▶ Document source:
☆ ☆ ☆ ☆ ☆ ☆ ☆
1. Les cryptomonnaies sont des monnaies comme les autres.

Bruno Biais (H.85/D.89), professeur de finance à HEC Paris.

FAUX Comme le dollar ou l’euro, les cryptomonnaies sont des devises fiduciaires, c’està-dire qu’elles n’ont pas de valeur intrinsèque et que leur utilisation repose sur la confiance des citoyens. Néanmoins, il y a de grandes différences entre cryptos et devises classiques. Les monnaies comme le yen ou le dollar sont soutenues par un État, qui les accepte en paiement des impôts. Rares sont aujourd’hui les pays qui se sont engagés à accepter des cryptomonnaies. Les monnaies traditionnelles sont intégrées dans le système de paiement géré par les banques et banques centrales. L’interaction entre le système de paiement traditionnel et les blockchains (où sont enregistrées les détentions de cryptomonnaies) n’en est qu’à ses débuts. Les monnaies traditionnelles, à l’inverse des cryptomonnaies, sont supervisées par des banques centrales, qui peuvent intervenir pour réduire leur volatilité ou la spéculation. À côté de ces faiblesses, les cryptomonnaies présentent aussi des avantages par rapport aux monnaies traditionnelles. Elles peuvent être intégrées dans des blockchains sophistiquées, permettant de coder des smart contracts qui lancent automatiquement des paiements lorsque certaines conditions sont réunies. Elles permettent des transferts monétaires internationaux moins coûteux que ceux qui transitent par les banques. Enfin, elles offrent une protection contre les éventuels dysfonctionnements des institutions monétaires, financières et politiques.

 

2. La blockchain, sur laquelle reposent les cryptomonnaies, est un système sécurisé et inviolable.

Olivier Bossard, directeur du master Finance à HEC Paris et spécialiste de la blockchain.
☆ ☆ ☆ ☆ ☆ ☆ ☆
▶ Travail demandé:
Selon le document source sur les cryptomonnaies, par qui les monnaies traditionnelles sont-elles supervisées ?

▶ Données fournies:
☆ ☆ ☆ ☆ ☆ ☆ ☆
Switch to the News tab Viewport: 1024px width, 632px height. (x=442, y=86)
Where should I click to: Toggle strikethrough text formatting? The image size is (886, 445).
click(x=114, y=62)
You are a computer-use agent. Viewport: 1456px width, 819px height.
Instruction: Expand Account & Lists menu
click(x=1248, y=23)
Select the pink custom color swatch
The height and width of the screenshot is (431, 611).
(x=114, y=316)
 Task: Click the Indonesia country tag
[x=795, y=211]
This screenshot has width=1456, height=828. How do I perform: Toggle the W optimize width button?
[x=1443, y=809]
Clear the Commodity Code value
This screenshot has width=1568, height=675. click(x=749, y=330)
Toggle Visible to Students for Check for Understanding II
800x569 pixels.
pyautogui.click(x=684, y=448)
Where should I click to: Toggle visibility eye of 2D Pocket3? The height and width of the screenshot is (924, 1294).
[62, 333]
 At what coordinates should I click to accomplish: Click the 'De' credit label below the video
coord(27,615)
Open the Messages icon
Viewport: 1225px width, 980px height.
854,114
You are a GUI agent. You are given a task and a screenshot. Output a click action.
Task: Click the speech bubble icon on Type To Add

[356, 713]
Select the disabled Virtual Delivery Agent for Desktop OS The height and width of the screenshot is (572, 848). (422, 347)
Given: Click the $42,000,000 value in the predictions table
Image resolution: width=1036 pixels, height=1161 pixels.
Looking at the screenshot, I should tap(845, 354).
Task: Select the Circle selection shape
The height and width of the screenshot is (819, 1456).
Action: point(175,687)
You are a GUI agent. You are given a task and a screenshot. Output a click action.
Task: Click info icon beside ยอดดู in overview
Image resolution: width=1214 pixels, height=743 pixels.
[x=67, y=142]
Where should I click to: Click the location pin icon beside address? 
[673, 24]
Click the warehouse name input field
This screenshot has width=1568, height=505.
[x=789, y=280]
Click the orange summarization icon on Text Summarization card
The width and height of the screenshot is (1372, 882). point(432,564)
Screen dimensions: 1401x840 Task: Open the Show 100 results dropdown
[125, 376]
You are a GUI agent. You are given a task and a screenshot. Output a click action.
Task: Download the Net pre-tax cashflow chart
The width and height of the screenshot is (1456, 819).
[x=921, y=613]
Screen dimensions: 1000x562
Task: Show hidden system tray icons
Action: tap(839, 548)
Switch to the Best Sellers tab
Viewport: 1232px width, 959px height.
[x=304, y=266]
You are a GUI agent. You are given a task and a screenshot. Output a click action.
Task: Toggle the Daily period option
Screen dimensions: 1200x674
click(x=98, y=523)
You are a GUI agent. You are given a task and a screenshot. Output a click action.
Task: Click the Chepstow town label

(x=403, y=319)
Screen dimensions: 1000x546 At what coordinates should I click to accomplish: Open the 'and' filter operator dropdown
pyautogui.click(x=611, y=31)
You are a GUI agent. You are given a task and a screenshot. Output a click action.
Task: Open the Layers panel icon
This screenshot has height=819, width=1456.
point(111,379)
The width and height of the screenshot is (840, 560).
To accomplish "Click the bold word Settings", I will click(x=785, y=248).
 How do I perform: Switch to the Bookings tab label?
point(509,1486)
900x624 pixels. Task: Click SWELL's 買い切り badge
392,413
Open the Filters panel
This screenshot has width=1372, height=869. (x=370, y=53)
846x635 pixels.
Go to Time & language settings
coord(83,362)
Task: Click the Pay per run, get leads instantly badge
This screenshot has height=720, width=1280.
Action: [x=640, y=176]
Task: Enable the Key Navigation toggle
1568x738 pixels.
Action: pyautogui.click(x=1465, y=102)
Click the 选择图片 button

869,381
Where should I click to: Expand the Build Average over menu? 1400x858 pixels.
☆ ☆ ☆ ☆ ☆ ☆ ☆
▶ Réponse attendue:
Par des banques centrales.